Эти детские страхи, искаженное представление о шкале ценностей, когда стыд ребенку перенести легче, чем сознание своей бездарности, а гнев отца предпочтительней его разочарования, что-то мне упорно напоминали.

«— Вы и в самом деле стали плохо учиться?

— В том-то и дело, что нет. По некоторым предметам я, хоть и не блистал успехами, как раньше, все же достаточно успевал, чтобы в конце года оказаться в списке лучших.

— Так чего же вам не хватало?

— То-то и оно, что это меня не успокаивало. Вернее, нет, успокаивало — на время летних каникул. На три месяца я освобождался от бремени жизни. Но я не забывал: стоит вернуться в город, и все начнется сначала. Последние недели отдыха были отравлены муками приговоренных к смерти, которые все усугублялись. А впереди в погребальном мраке маячил Париж. Стоило мне подумать об этом, и меня начинало мутить. Невеселая история, не правда ли?»

Я улыбнулась. Подошла к книжной полке. Открыла том воспоминаний Кафки и прочла отрывок, посвященный годам его учения в лицее [52].

Он выслушал меня с величайшим вниманием, потом покачал головой.

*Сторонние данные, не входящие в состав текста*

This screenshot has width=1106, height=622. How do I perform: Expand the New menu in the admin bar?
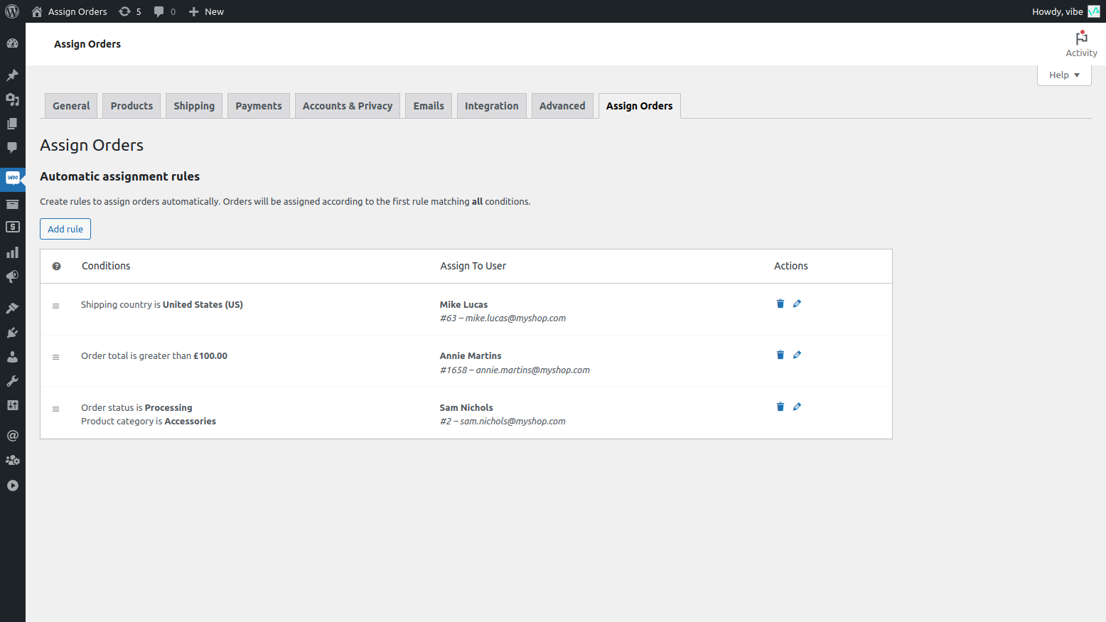[205, 11]
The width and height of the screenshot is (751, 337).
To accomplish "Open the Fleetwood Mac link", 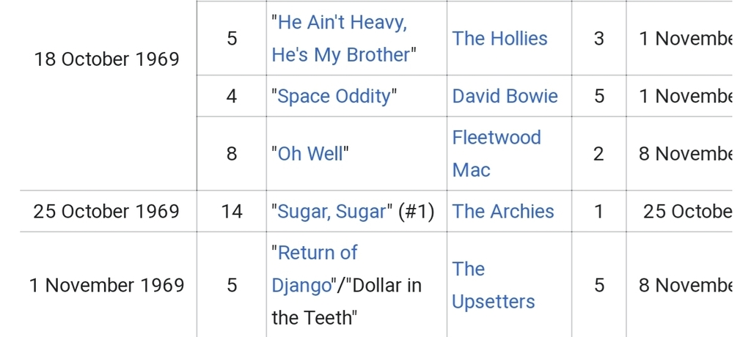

«— Ну что ж, если угодно, какое-то сходство тут есть, но, пожалуй, в обратном смысле. Юный Кафка придумывал этот клубок кошмаров, чтобы найти оправдание своей несовместимости с бытием. Я же наоборот… (Усмехается.) Но я чувствую, что снова противоречу сам себе. Я собирался сказать, что я-то как раз бунтовал против приспособленцев, против лжеправедников, против самозванцев — да, да, — они удобно устроились на стульях, которые успели занять, хотя не превосходили меня ни умом, ни прилежанием, но они уже на школьном опыте уловили, как себя следует вести в жизни, овладели искусством втирать очки, разыгрывать ученость, когда ее нет, угодничать перед начальством, изучив его слабости, усвоили набор трюизмов, которые повышают твои акции, и научились губить конкурентов с помощью мнимо доброжелательных намеков… Но я имел в виду и другое — во мне говорило также чувство собственной неполноценности. Ведь я мог быть первым — и перестал им быть, а значит, я слишком ленив, рассеян, предпочитаю занятиям развлечения…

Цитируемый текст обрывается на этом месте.